Editor’s note: Due to an event announcement error, the name of a featured speaker at a NuScale Power event was incorrect. Lynn Orr is the speaker.
NuScale Power is a step closer to seeing its nuclear reactor built in eastern Idaho after completing a 12,000-page design application for federal regulators last month.
NuScale executives plan to deliver the document describing the first-of-its-kind small modular reactor design to the Nuclear Regulatory Commission on Thursday in Washington, D.C. Several companies have researched small modular reactors, but none has made it so far in the expensive planning and testing process — and none has submitted a design to the NRC.

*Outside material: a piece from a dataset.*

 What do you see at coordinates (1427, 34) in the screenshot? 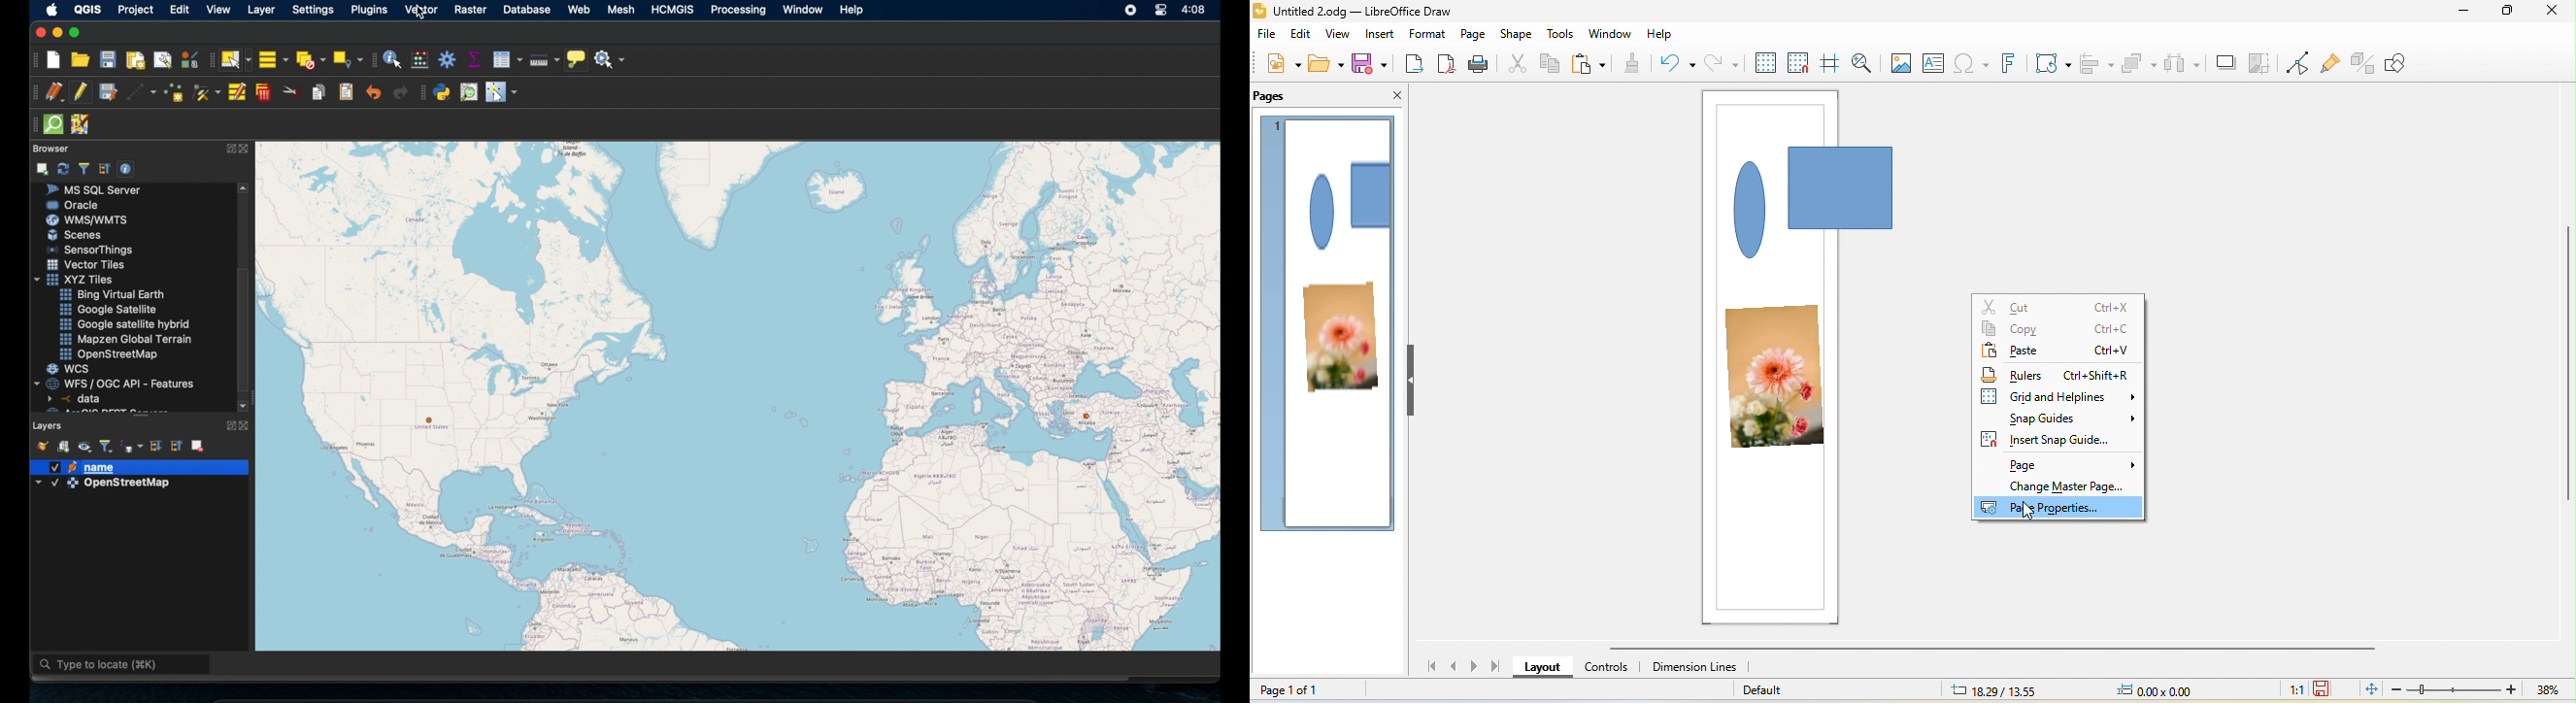
I see `format` at bounding box center [1427, 34].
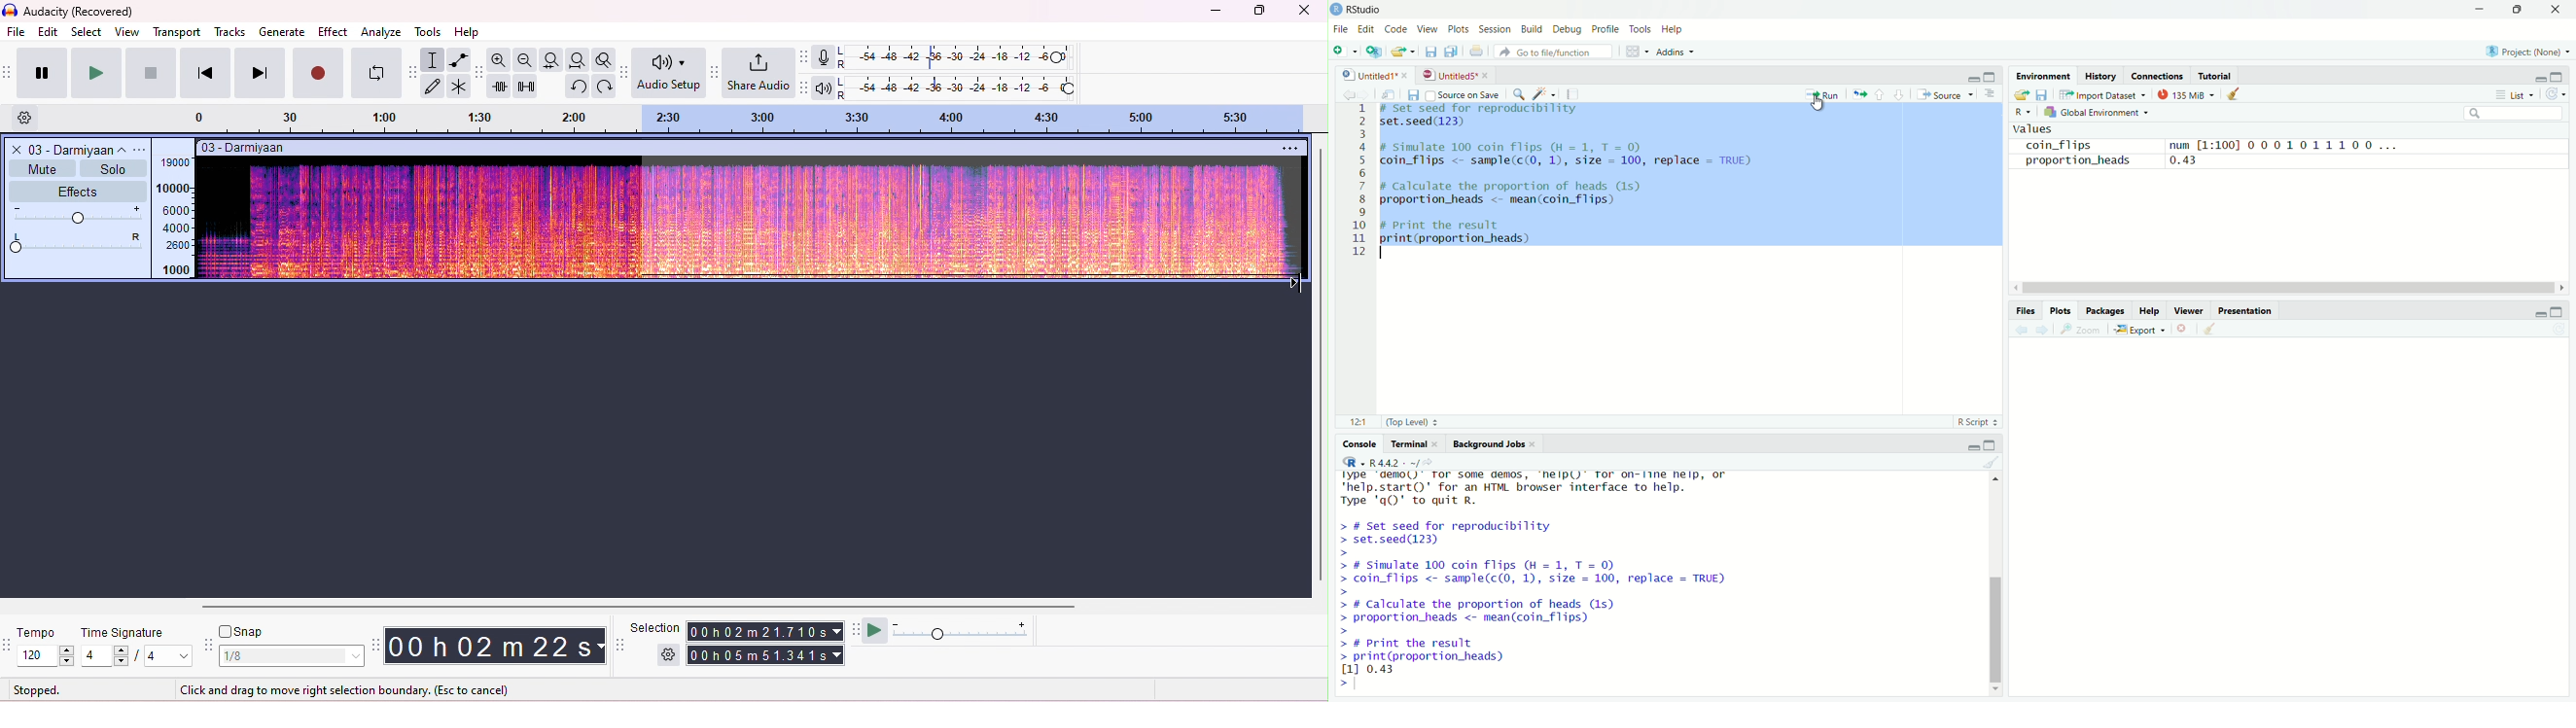 The height and width of the screenshot is (728, 2576). Describe the element at coordinates (501, 60) in the screenshot. I see `zoom in` at that location.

Company officials plan a formal announcement of the milestone later Thursday in the capital. Lynn Orr, undersecretary for science and energy, is scheduled to speak.
“Most of the people in the industry didn’t believe we’d get it done,” Mike McGough, NuScale’s chief commercial officer said, in a Monday interview. “Sometimes we weren’t sure we would, either.”
The power plant is expected to be located on the U.S. Department of Energy’s desert site, south of the U.S. Highway 20 and 26 junction. Utah Associated Municipal Power Systems plans to build the facility and use the power for its community-owned member utilities, which include Idaho Falls. The design generates less power but is thought to be safer and more flexible than traditional light water reactors.
McGough said finishing the document is the biggest accomplishment for the company since winning $217 million in matching funds from the DOE in 2013 to accelerate the reactor’s development.
Under the agreement with the DOE, NuScale was to finalize the design application and submit it to the NRC by late 2016. Though it hasn’t yet turned it over, the Oregon-based company did finish the document just in time, by holding a last-minute afternoon meeting Dec. 31 and signing it just before midnight, McGough said. The NRC application review process is expected to take more than three years and cost NuScale $45 million.
The document cost tens of millions of dollars to produce and included paying NRC officials $258 per hour to review and provide feedback at various stages of completion, McGough said. NuScale took out an NRC “project number” — indicating it wanted to move forward with the regulatory design certification process — in 2008. Some 800 people from NuScale and its partners pitched in along the way.
“It was a herculean task,” McGough said.